= Li Europan lingues =

Placeholder text in Interlingue

Li Europan lingues (/ie/) is a quotation in Occidental (Interlingue), an international auxiliary language devised by Edgar von Wahl in 1922. It is used in some HTML templates as a fill-in or placeholder text.

==Text==

When used as placeholder text, Li Europan lingues is usually one or two paragraphs and reads as follows:

Li Europan lingues es membres del sam familie. Lor separat existentie es un myth. Por scientie, musica, sport etc, litot Europa usa li sam vocabular. Li lingues differe solmen in li grammatica, li pronunciation e li plu commun vocabules. Omnicos directe al desirabilite de un nov lingua franca: On refusa continuar payar custosi traductores.

At solmen va esser necessi far uniform grammatica, pronunciation e plu commun paroles. Ma quande lingues coalesce, li grammatica del resultant lingue es plu simplic e regulari quam ti del coalescent lingues. Li nov lingua franca va esser plu simplic e regulari quam li existent Europan lingues. It va esser tam simplic quam Occidental in fact, it va esser Occidental. A un Angleso it va semblar un simplificat Angles, quam un skeptic Cambridge amico dit me que Occidental es.

- English translation

The European languages are members of the same family. Their separate existence is a myth. For science, music, sport, etc, Europe uses the same vocabulary. The languages only differ in their grammar, their pronunciation and their most common words. Everyone realizes why a new common language would be desirable: one could refuse to pay expensive translators.

To achieve this, it would be necessary to have uniform grammar, pronunciation and more common words. If several languages coalesce, the grammar of the resulting language is more simple and regular than that of the individual languages. The new common language will be more simple and regular than the existing European languages. It will be as simple as Occidental; in fact, it will be Occidental.
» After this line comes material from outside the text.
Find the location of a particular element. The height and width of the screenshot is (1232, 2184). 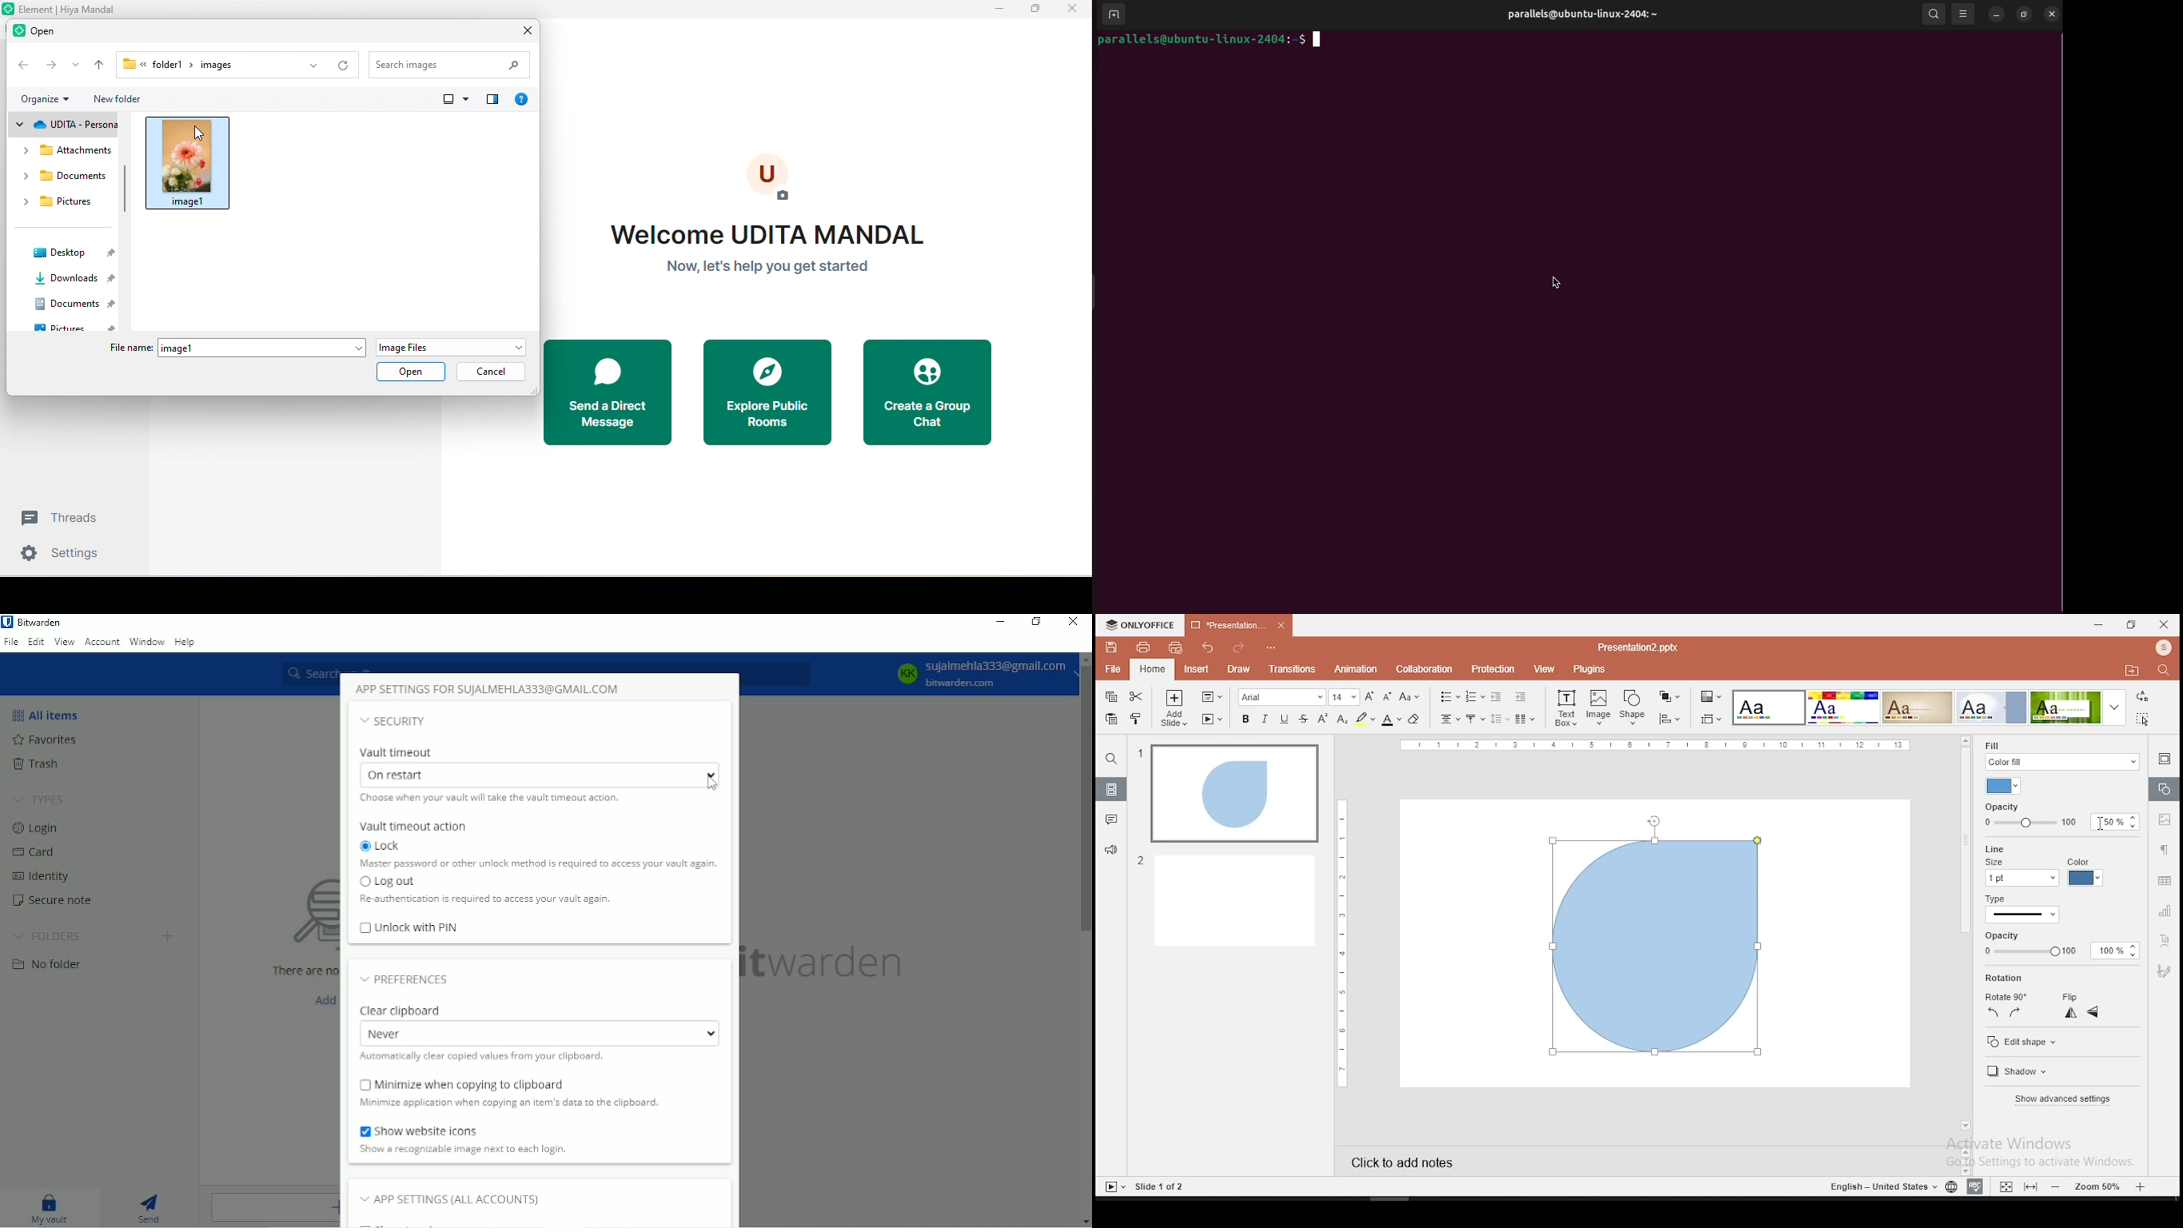

Window is located at coordinates (146, 641).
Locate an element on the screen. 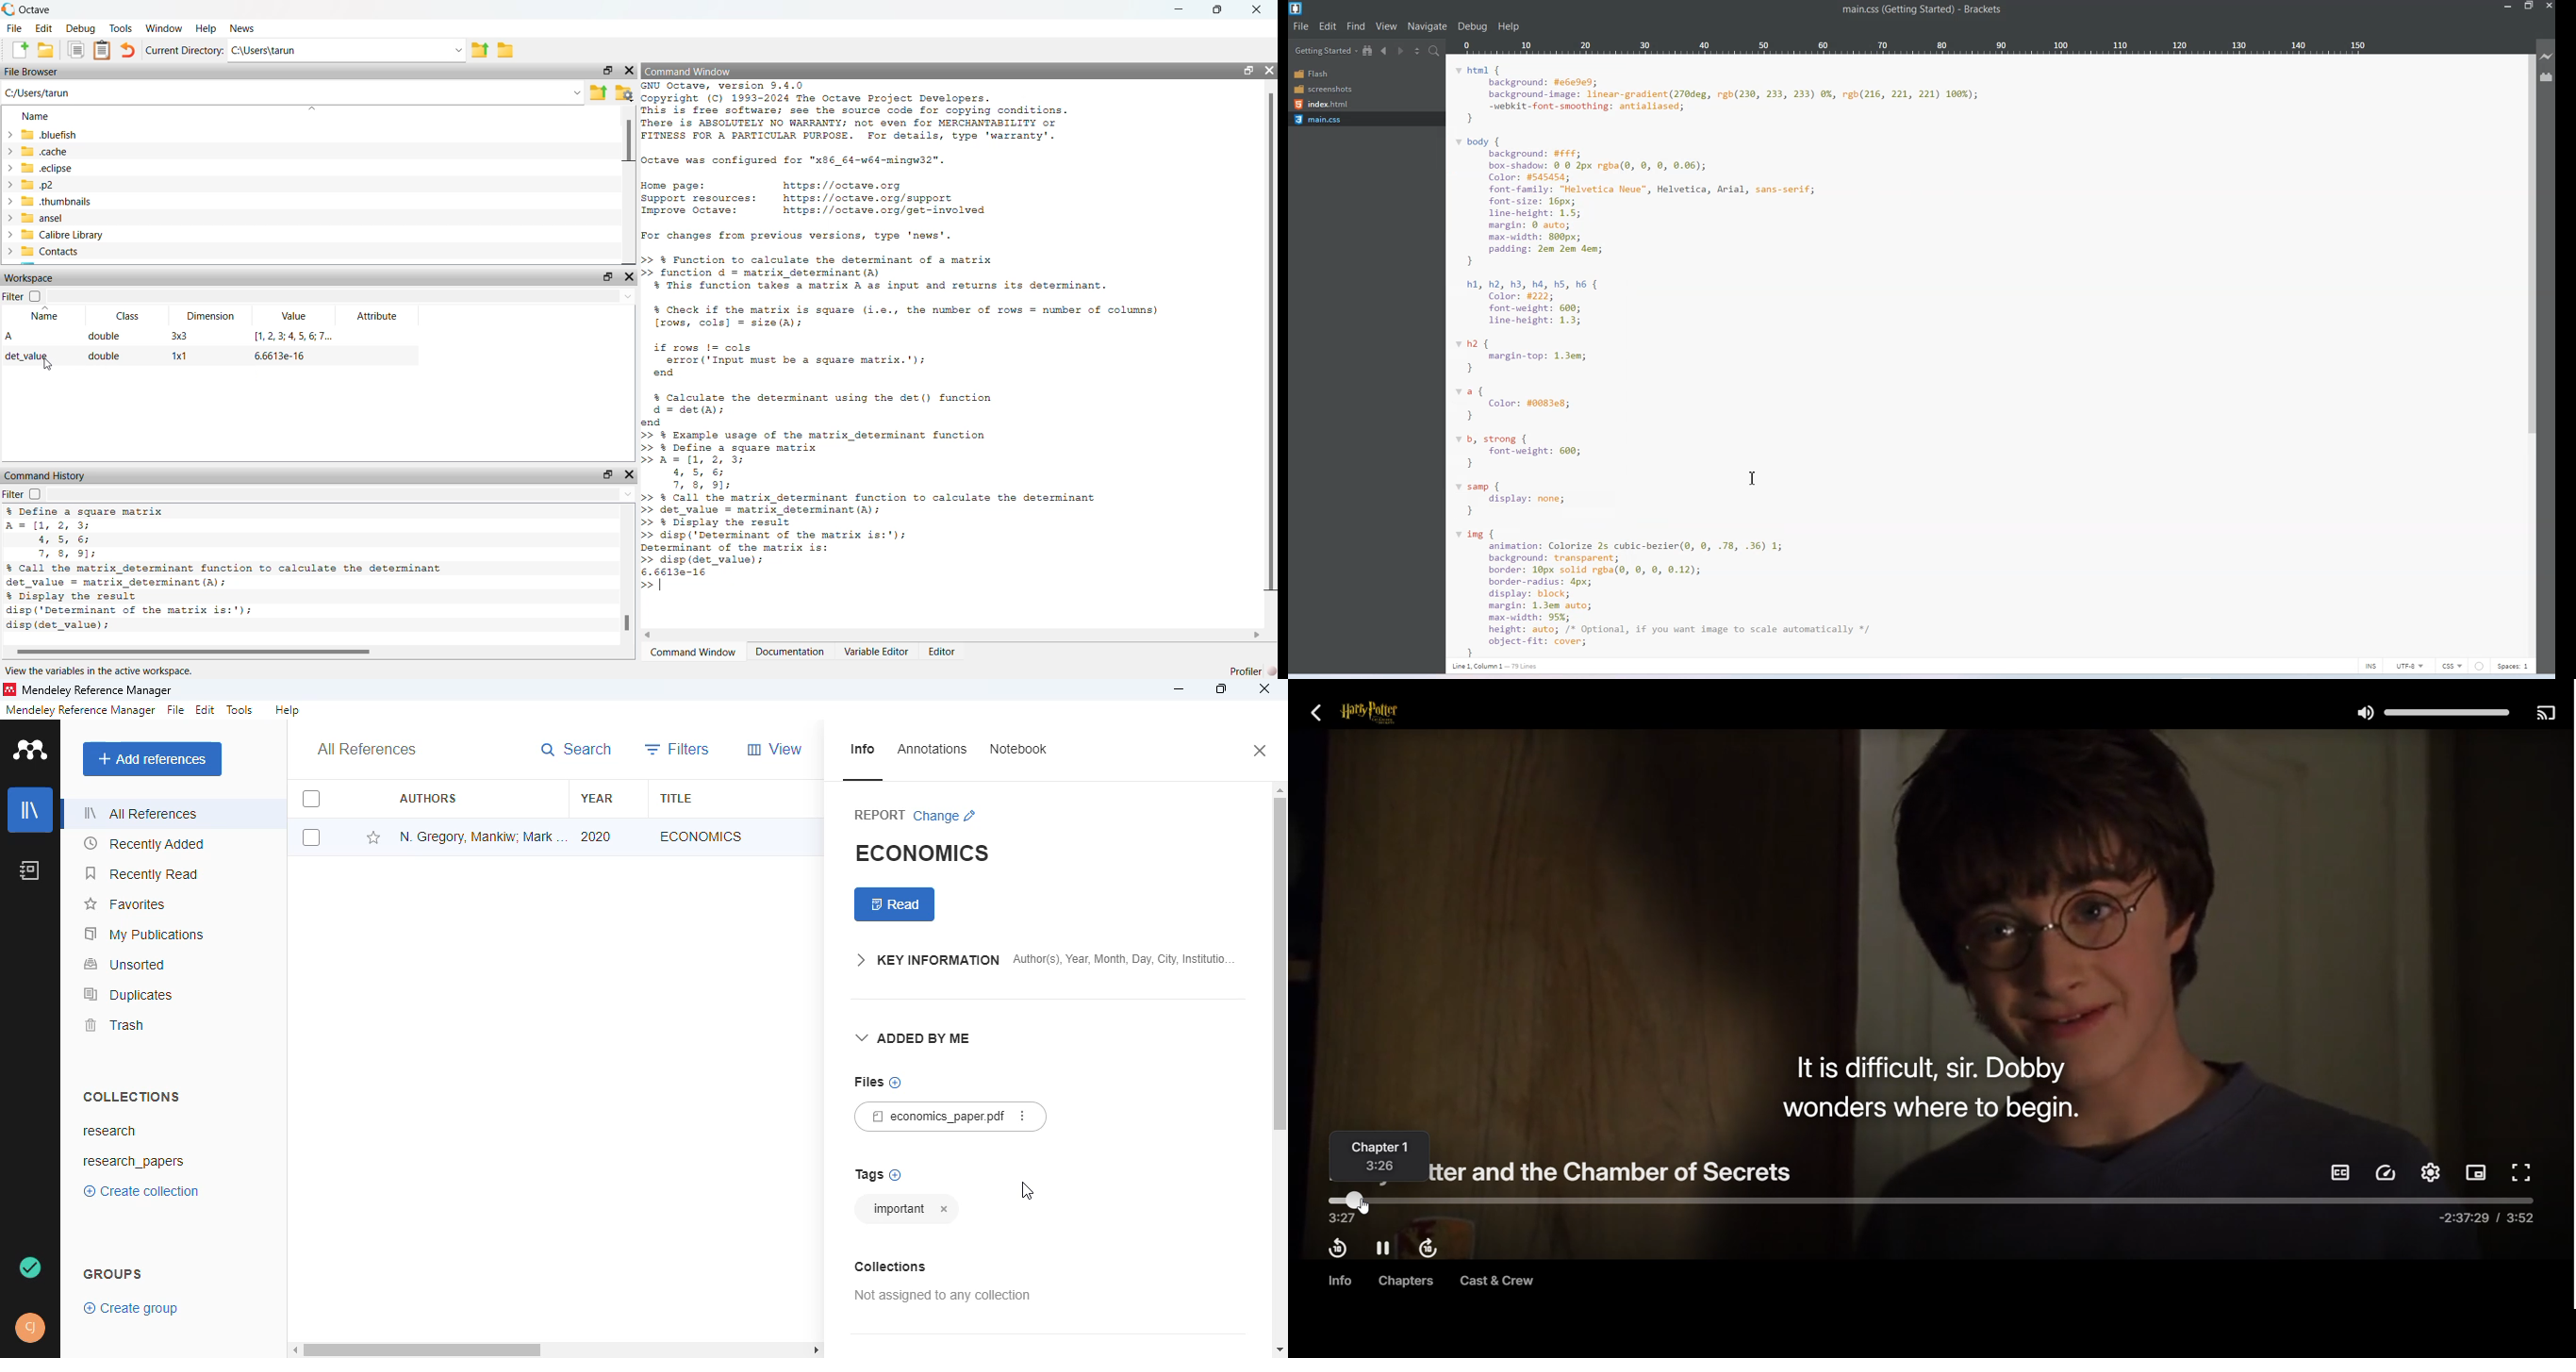 This screenshot has height=1372, width=2576. help is located at coordinates (287, 710).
To an English person, it will seem like simplified English, as a skeptical Cambridge friend of mine told me that Occidental is.

==History and discovery of Li Europan lingues text==

The original text of Li Europan lingues comes from an article written in 1933 for the journal Cosmoglotta entitled Occidental es inevitabil (Occidental is inevitable), in which S.W. Beer from the universities of London and Cambridge wrote a letter explaining that he supported the language for practical reasons because he believed it would inevitably become Europe's lingua franca.

The text of Li Europan lingues is found in many HTML templates and through copying and uploading of templates this phrase seems to have found its use in many websites.

Don Harlow posted a message to the Auxlang List on 5 August 2006, mentioning its appearance in the "CSS Cookbook" from O'Reilly by Christopher Schmitt, and in templates of webpages which implement CSS.